O político uruguaio, que hoje é senador, disse ter elaborado três princípios nos quais acredita firmemente.

1. Não se deixe escravizar pelo ódio.

2. A liberdade é um conflito. Ninguém tem necessidade de liberdade quando todos estão de acordo.

3. As verdades são relativas, dependem da realidade onde se vive.

E disse que não odeia aqueles que o obrigaram a passar 14 anos na prisão, de 8 a 9 deles sem livros. “Tive que lutar para não ficar louco, mas esses anos foram os que mais me ensinaram”.

E respondendo as críticas daqueles que o acusam de ter sido muito brando com os expoentes da ditadura que prendeu, torturou e matou dezenas de pessoas, acrescentou: “No Uruguai me reprovam. Lutei com a Justiça pelo que ocorreu. Porém, não posso sentir ódio pelos que me aprisionaram. E dado que sou um lutador político, aqueles que me puseram na prisão possuem filhos e netos e, se me enfrento pelo ódio com os pais, perco a possibilidade de resgatar seus filhos e seus netos”.

Como se sentiu sendo presidente? E nas reuniões internacionais?, foram lhe perguntado.

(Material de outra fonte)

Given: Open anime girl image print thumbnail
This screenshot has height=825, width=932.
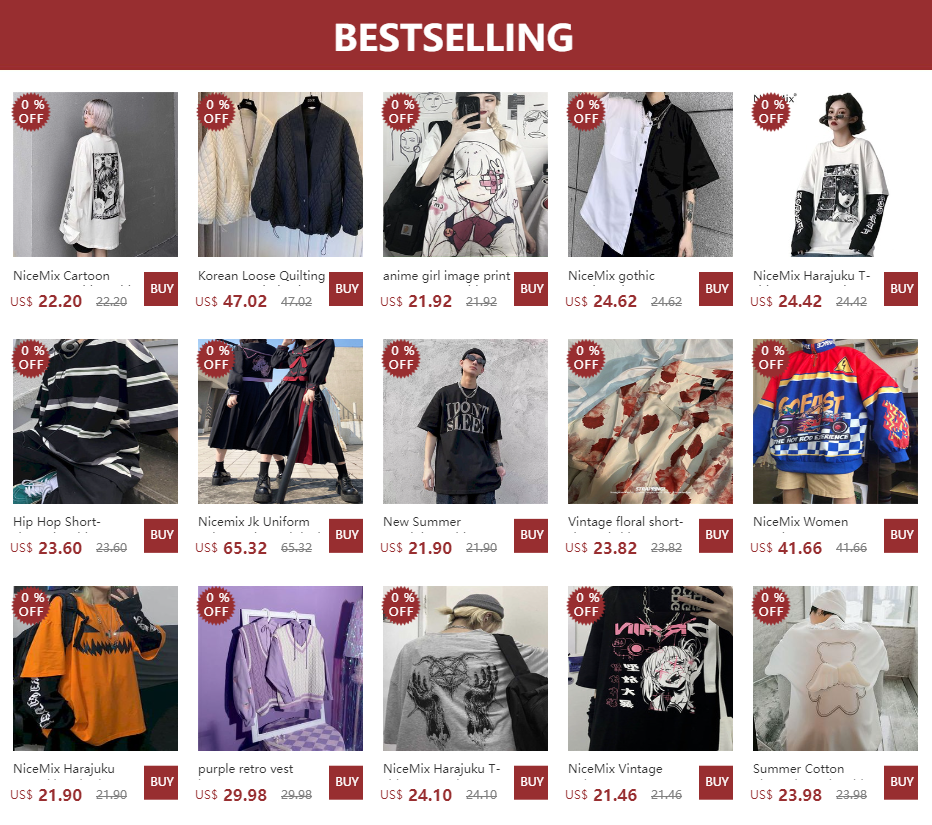Looking at the screenshot, I should 465,174.

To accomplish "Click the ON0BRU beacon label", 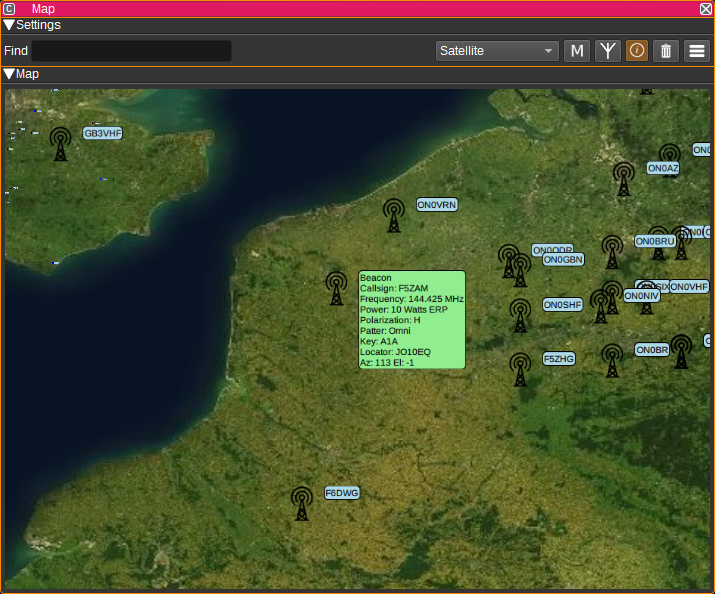I will (655, 242).
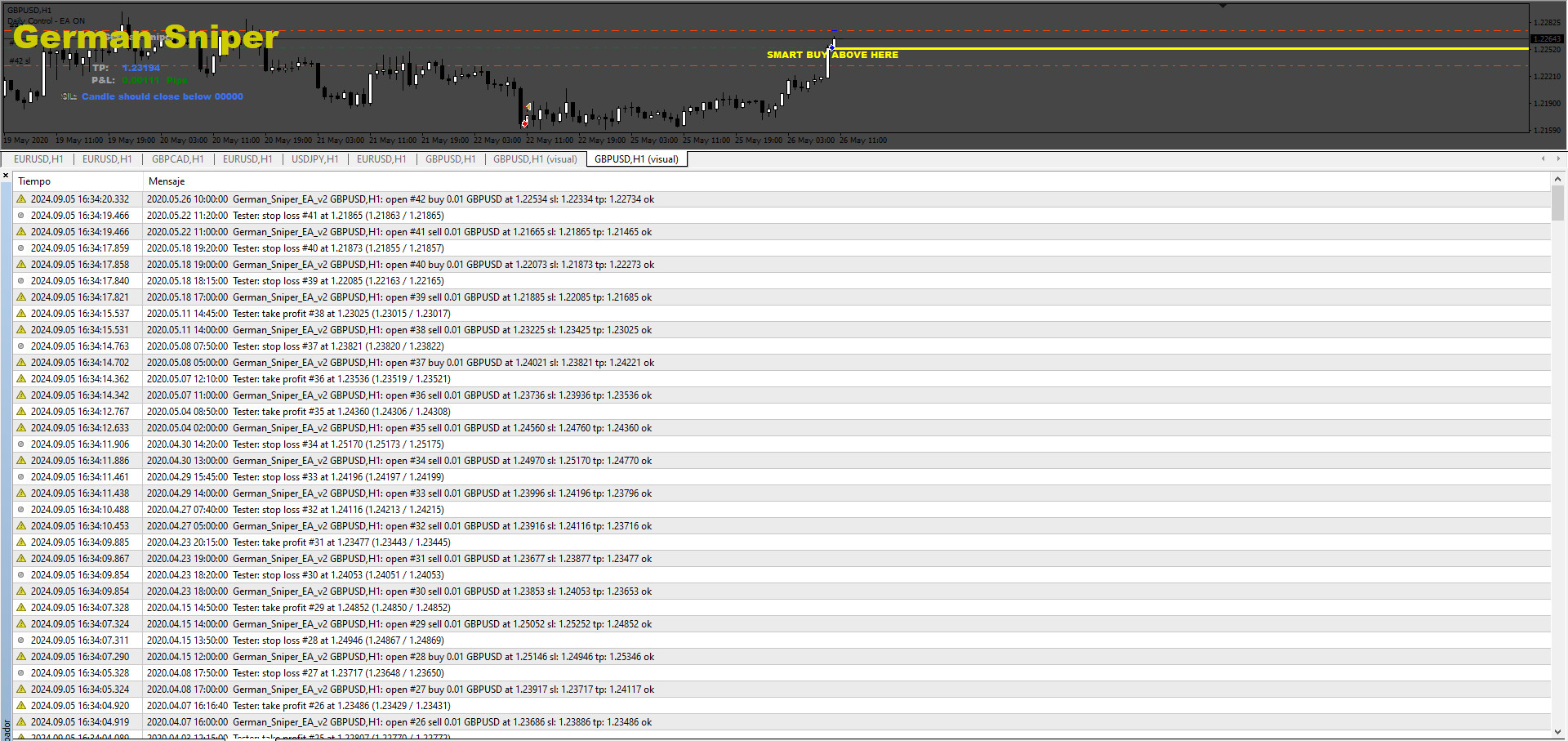This screenshot has height=741, width=1568.
Task: Click the journal scrollbar up arrow
Action: pyautogui.click(x=1557, y=179)
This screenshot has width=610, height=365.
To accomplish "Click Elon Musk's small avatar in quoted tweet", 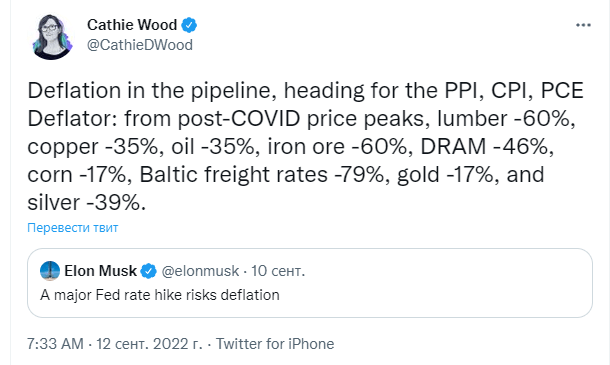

“Não me encaixo no modelo de presidente. Eu sou direto. Digo o que penso. Às vezes, digo coisas muito duras. Na alta política, as coisas que se dizem não devem ser grosseiras, mas, sim, penetrantes. Às vezes, acredito que me convidavam para as reuniões internacionais como um vaso raro, que adorna porque é diferente. Em certos momentos, nessas reuniões se percebe um ambiente quase feudal. Eu não acredito que se estamos em uma democracia, seja necessário viver como a maioria, não como a minoria”.